Asking Questions To Become An Impact Player

In order to make an impact, I need to be asking more questions. It’s tough to ask questions, though, isn’t it? It’s so much easier to turn on the TV, escape into a book, or just grab a beverage of your choosing and RELAX. Asking questions implies that one is LOOKING for answers. Otherwise, you’re just wasting time running your mouth. The operative word is “LOOKING”, of course. It’s an action. It requires effort. It’s HARD.

And even formulating the questions to ask is tough. Because life doesn’t come built-in with a plot; you’ve got to determine on your own what you want your story to be. Until that happens, you won’t be able to even formulate the questions to determine what answers you need to be looking for.

So, what questions should I be asking at this point in my life? What makes a life “meaningful”? These are questions that I’ve got knocking around in my head lately, and I’ll probably continue to work them out here. If you’re interested (and feedburner tells me there are still a few hundred of you subscribed here), feel free to come along on this journey of discovery with me. If you’re interested, leave a comment. I’d love to hear what you feel makes life meaningful.

My Triumphant Return: With More Questions!

So, remember about 16 months ago, before this blog went on hiatus, and I was posting two times a week, furiously trying to be the next big personal development blogger and selling my soul in the process? Yeah, good times.

Anyway, around 16 months ago, I read (and reviewed) a book by Donald Miller entitled A Million Miles in a Thousand Years. I talked a lot about it then, and it’s still held my interest captive this whole time. It’s not like I’m obsessing about it or anything, but telling a good story with my life has been on my mind a lot.

Quite a bit has changed for me in the intervening time period: work has provided more responsibilities for a bit more pay and a much fancier title, and my son has grown into a strapping, precocious four year old (“Dad! I’m four AND A HALF now!”). I still wonder if I’m telling a good story.

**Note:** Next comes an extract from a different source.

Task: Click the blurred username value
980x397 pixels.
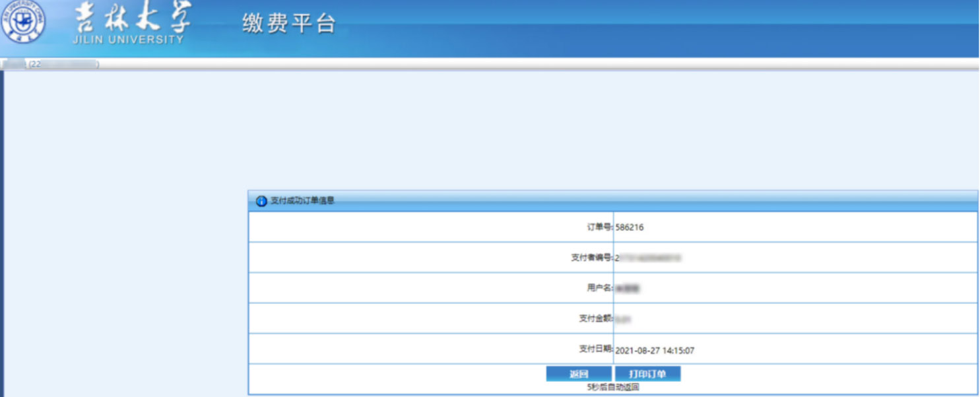Action: coord(628,288)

Day-to-day life isn’t memorable enough to bring everything to mind when looked back upon. I think of that quite often these days, especially when I’m spending time with my wife and son. I know that a lot of the stuff we do now will be forgotten by my son as he grows; he’s still a bit young to remember a lot of what happens. So, my wife and I talk occasionally about what we’ll do to make experiences as memorable as possible for him. You have to do something big to stand out at this age, like a trip to the Magic Kingdom or something equally grand.

It’s like that in our interactions with other people, too. The ones that matter are the ones that make an impression. All too often I feel as though I’ve been one to simply fade into the background of other’s lives because I don’t make an effort to stand out. I’m not talking about constantly drawing attention to yourself, like many of you may have done in school as the class clown (myself included). I’m talking about intentionally focusing your effort to make a difference in the lives of someone else. This, like anything else done intentionally, is difficult. It requires effort, sure, but it also in many cases opens us up to rejection by the very people we’re trying to help. And no one likes being rejected, right?

So, making life memorable is going to require getting out of my comfort zone. For all of my proclivities toward pro-action and planning, I am, at my core, a lazy, self-centered person. I don’t like going out on a limb for something I’m not sure will succeed. I don’t enjoy taking on a challenge that I don’t feel one hundred percent confident will succeed. Because I don’t like failing.

So, how do I motivate myself to do these uncomfortable things? What benefit possibly outweighs the fear? I know I want to live a meaningful live, but how do I maintain my focus on the long-team good in order to conquer the short-term pain and effort. That’s the question I have to answer before anything else

Ah, questions. You’ve never left me alone for long, no matter how much I try to ignore you. It’s good to be back.